(Beginning of DATA RECORDS)
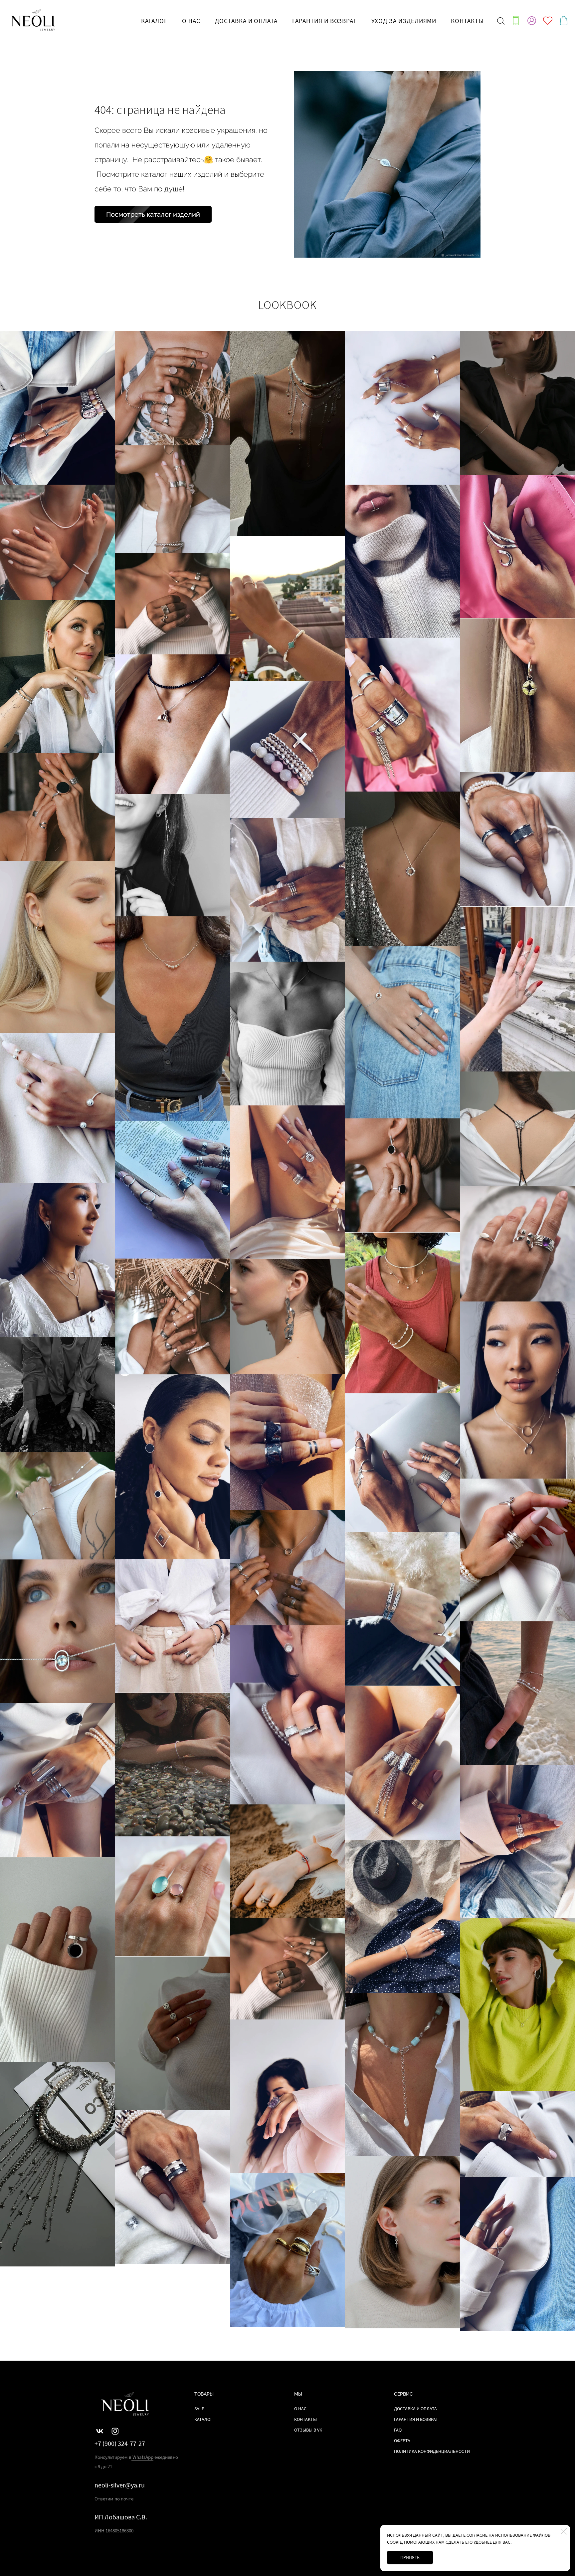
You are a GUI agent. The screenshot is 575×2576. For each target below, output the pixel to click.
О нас (191, 21)
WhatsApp (142, 2457)
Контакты (467, 21)
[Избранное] (547, 20)
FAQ (398, 2430)
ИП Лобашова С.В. (121, 2517)
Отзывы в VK (308, 2430)
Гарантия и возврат (324, 21)
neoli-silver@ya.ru (120, 2485)
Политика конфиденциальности (432, 2451)
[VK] (100, 2431)
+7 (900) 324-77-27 (120, 2443)
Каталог (203, 2419)
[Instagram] (115, 2431)
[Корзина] (563, 20)
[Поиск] (500, 21)
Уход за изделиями (403, 21)
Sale (199, 2409)
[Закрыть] (564, 2531)
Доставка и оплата (246, 21)
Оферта (402, 2441)
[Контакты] (515, 20)
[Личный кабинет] (531, 20)
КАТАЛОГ (154, 21)
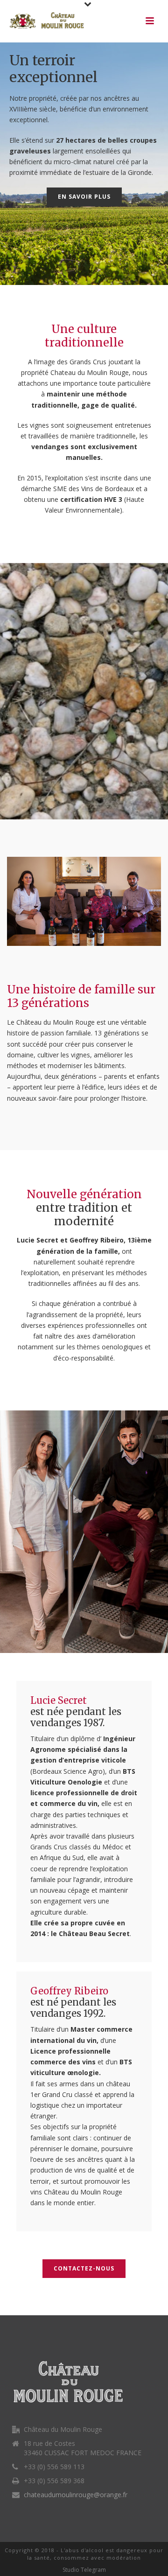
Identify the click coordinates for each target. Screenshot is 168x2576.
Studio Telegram (84, 2570)
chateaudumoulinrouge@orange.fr (75, 2495)
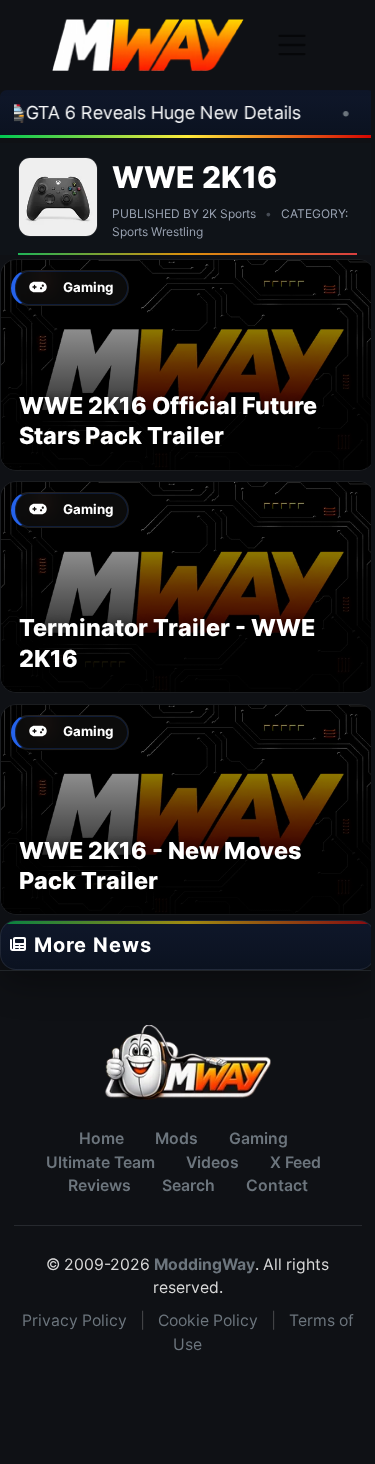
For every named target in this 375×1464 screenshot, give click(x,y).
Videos (212, 1162)
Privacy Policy (74, 1320)
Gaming (258, 1138)
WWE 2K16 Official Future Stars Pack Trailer (168, 420)
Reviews (99, 1185)
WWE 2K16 (195, 177)
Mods (176, 1138)
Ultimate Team (100, 1162)
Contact (277, 1185)
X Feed (295, 1162)
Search (188, 1185)
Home (101, 1138)
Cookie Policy (208, 1320)
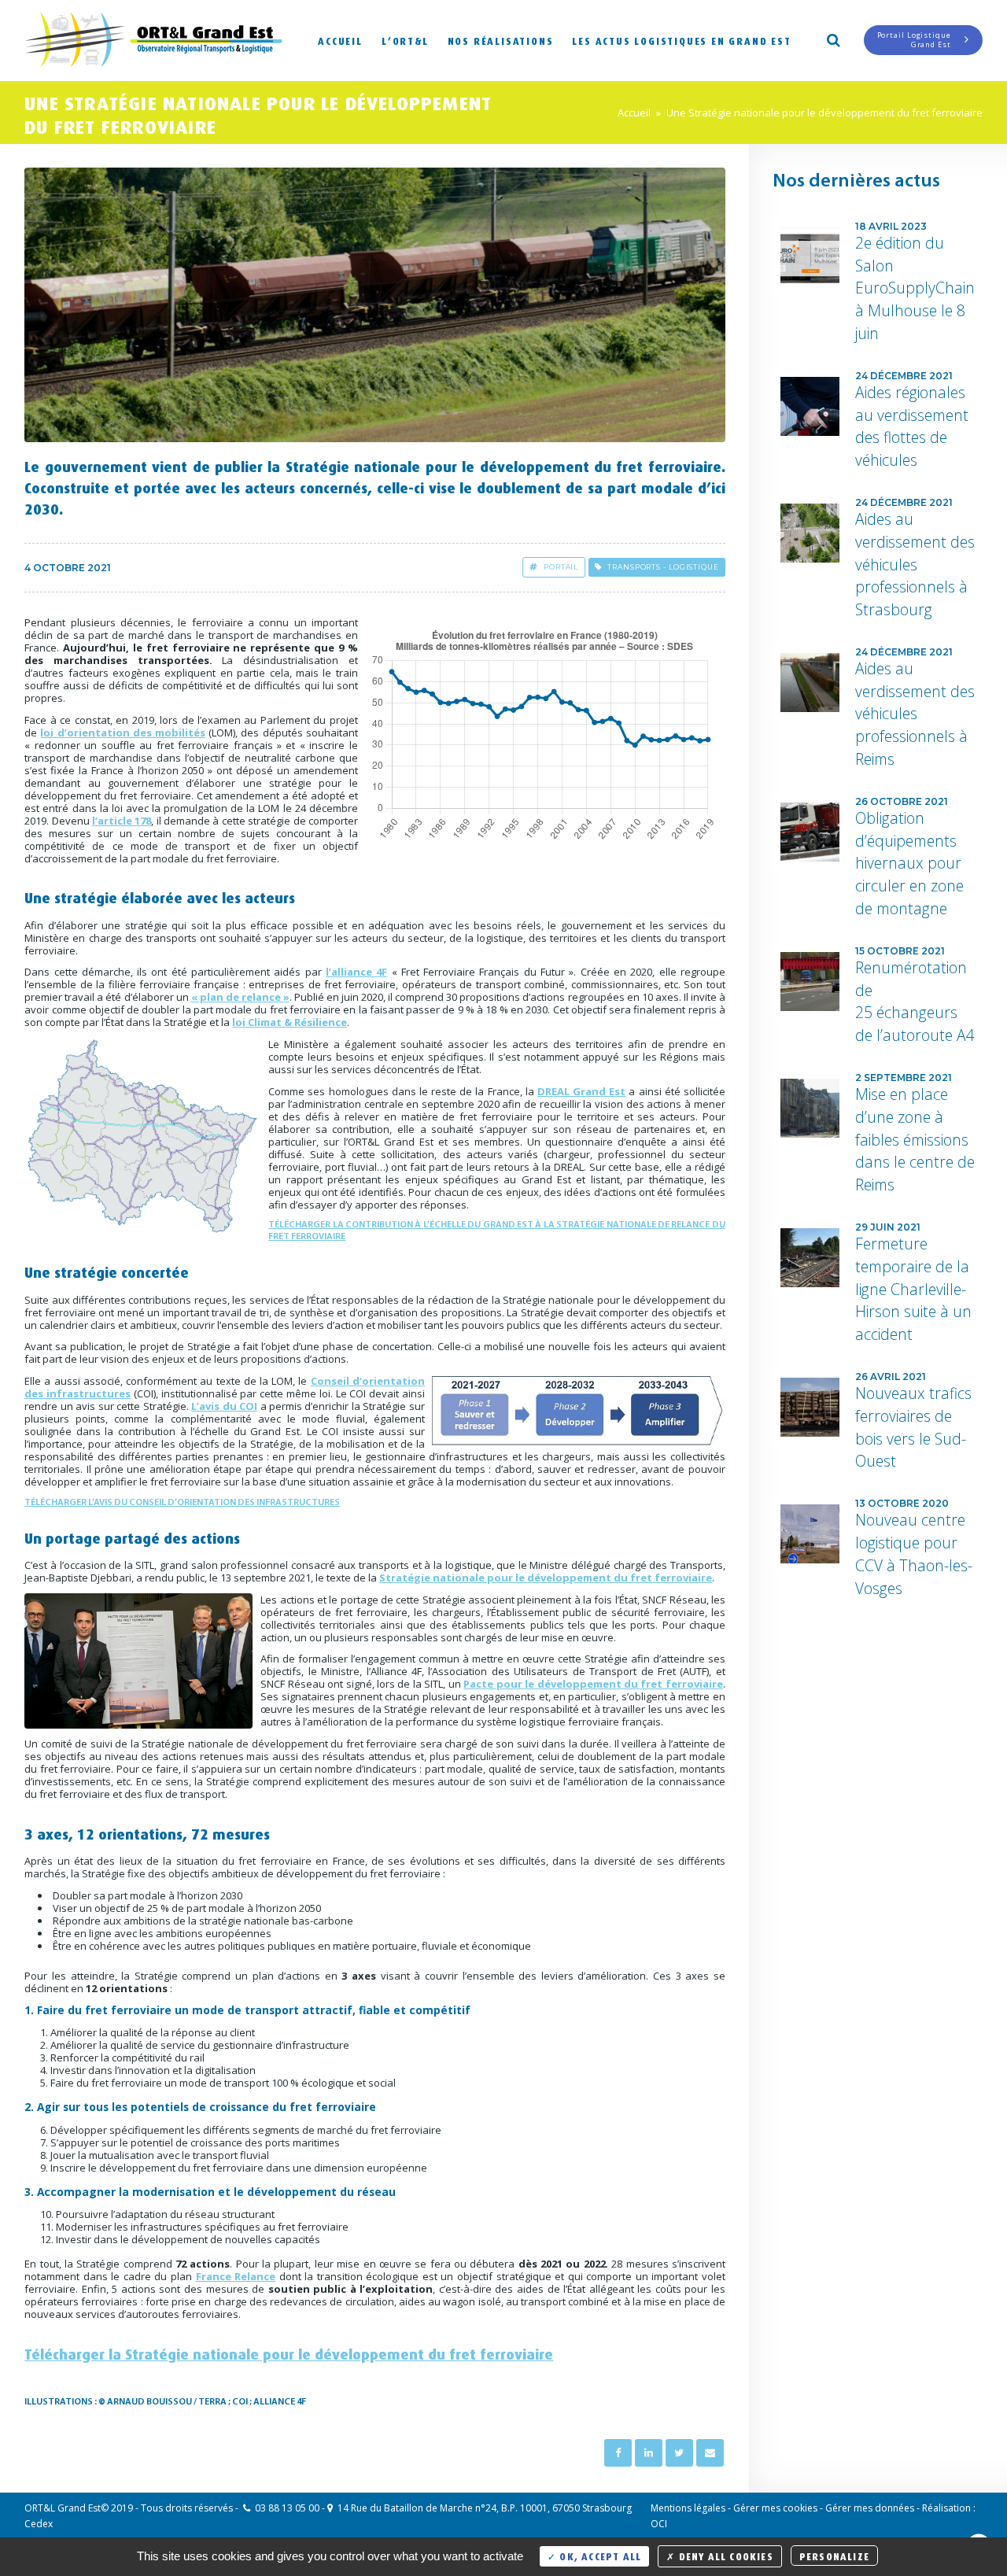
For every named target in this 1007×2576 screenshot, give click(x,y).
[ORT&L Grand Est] (153, 40)
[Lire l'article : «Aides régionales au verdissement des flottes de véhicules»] (810, 406)
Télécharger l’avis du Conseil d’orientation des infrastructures (182, 1503)
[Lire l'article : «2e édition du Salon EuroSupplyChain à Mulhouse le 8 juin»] (810, 257)
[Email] (710, 2453)
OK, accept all (598, 2555)
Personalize (834, 2555)
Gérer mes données (869, 2508)
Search (832, 38)
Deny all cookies (724, 2555)
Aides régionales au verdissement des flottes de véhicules (911, 426)
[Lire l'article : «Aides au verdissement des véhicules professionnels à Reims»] (810, 682)
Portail (561, 567)
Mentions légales (688, 2508)
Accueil (340, 39)
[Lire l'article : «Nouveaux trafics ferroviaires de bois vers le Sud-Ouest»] (810, 1407)
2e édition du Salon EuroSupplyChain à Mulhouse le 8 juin (915, 288)
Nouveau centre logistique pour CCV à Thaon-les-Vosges (913, 1553)
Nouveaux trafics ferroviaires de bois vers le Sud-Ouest (913, 1426)
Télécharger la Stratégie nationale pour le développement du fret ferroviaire (288, 2352)
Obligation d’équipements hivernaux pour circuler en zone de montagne (909, 863)
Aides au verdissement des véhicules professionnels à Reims (915, 713)
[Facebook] (618, 2453)
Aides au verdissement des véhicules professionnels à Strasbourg (915, 564)
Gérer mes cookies (775, 2508)
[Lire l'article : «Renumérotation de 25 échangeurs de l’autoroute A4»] (810, 981)
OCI (659, 2523)
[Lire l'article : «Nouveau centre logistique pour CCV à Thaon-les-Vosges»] (810, 1534)
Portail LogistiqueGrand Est (914, 40)
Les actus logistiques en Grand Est (681, 39)
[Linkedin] (648, 2453)
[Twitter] (679, 2453)
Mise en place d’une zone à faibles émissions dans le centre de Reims (915, 1139)
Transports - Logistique (663, 567)
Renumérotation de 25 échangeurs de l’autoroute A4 (915, 1001)
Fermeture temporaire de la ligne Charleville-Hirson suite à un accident (913, 1289)
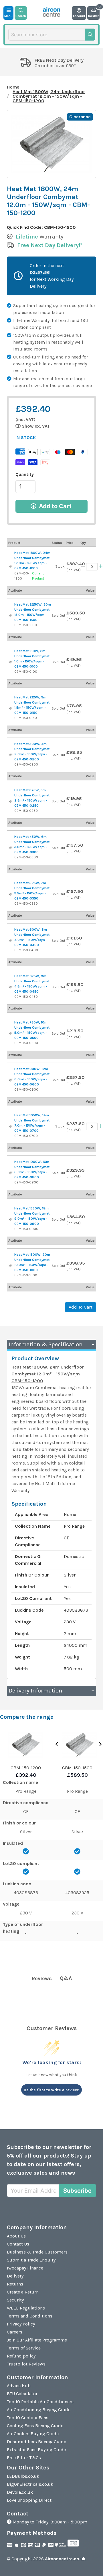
(End of DATA RECORDS)
▶ _WHAT IS EXPECTED_
In the listing above, find the line with "WhatsApp (142, 2457)" and the line with "Sud-Ouest (913, 1426)". Set down both and every line between them, minus the pictures.

▶ _RESPONSE_
WhatsApp (142, 2457)
Контакты (467, 21)
[Избранное] (547, 20)
FAQ (398, 2430)
ИП Лобашова С.В. (121, 2517)
Отзывы в VK (308, 2430)
Гарантия и возврат (324, 21)
neoli-silver@ya.ru (120, 2485)
Политика конфиденциальности (432, 2451)
[VK] (100, 2431)
+7 (900) 324-77-27 (120, 2443)
Каталог (203, 2419)
[Instagram] (115, 2431)
[Корзина] (563, 20)
[Поиск] (500, 21)
Уход за изделиями (403, 21)
Sale (199, 2409)
[Закрыть] (564, 2531)
Доставка и оплата (246, 21)
Оферта (402, 2441)
[Контакты] (515, 20)
[Личный кабинет] (531, 20)
КАТАЛОГ (154, 21)
Identify the click coordinates for each target. Screenshot is 168x2576.
Studio Telegram (84, 2570)
chateaudumoulinrouge@orange.fr (75, 2495)
For every named target in this 375×1464 screenshot, give click(x,y).
Videos (212, 1162)
Privacy Policy (74, 1320)
Gaming (258, 1138)
WWE 2K16 Official Future Stars Pack Trailer (168, 420)
Reviews (99, 1185)
WWE 2K16 (195, 177)
Mods (176, 1138)
Ultimate Team (100, 1162)
Contact (277, 1185)
X Feed (295, 1162)
Search (188, 1185)
Home (101, 1138)
Cookie Policy (208, 1320)
For every named target in this 1007×2576 screenshot, give click(x,y).
[ORT&L Grand Est] (153, 40)
[Lire l'article : «Aides régionales au verdissement des flottes de véhicules»] (810, 406)
Télécharger l’avis du Conseil d’orientation des infrastructures (182, 1503)
[Lire l'article : «2e édition du Salon EuroSupplyChain à Mulhouse le 8 juin»] (810, 257)
[Email] (710, 2453)
OK, accept all (598, 2555)
Personalize (834, 2555)
Gérer mes données (869, 2508)
Search (832, 38)
Deny all cookies (724, 2555)
Aides régionales au verdissement des flottes de véhicules (911, 426)
[Lire l'article : «Aides au verdissement des véhicules professionnels à Reims»] (810, 682)
Portail (561, 567)
Mentions légales (688, 2508)
Accueil (340, 39)
[Lire l'article : «Nouveaux trafics ferroviaires de bois vers le Sud-Ouest»] (810, 1407)
2e édition du Salon EuroSupplyChain à Mulhouse le 8 juin (915, 288)
Nouveau centre logistique pour CCV à Thaon-les-Vosges (913, 1553)
Nouveaux trafics ferroviaires de bois vers le Sud-Ouest (913, 1426)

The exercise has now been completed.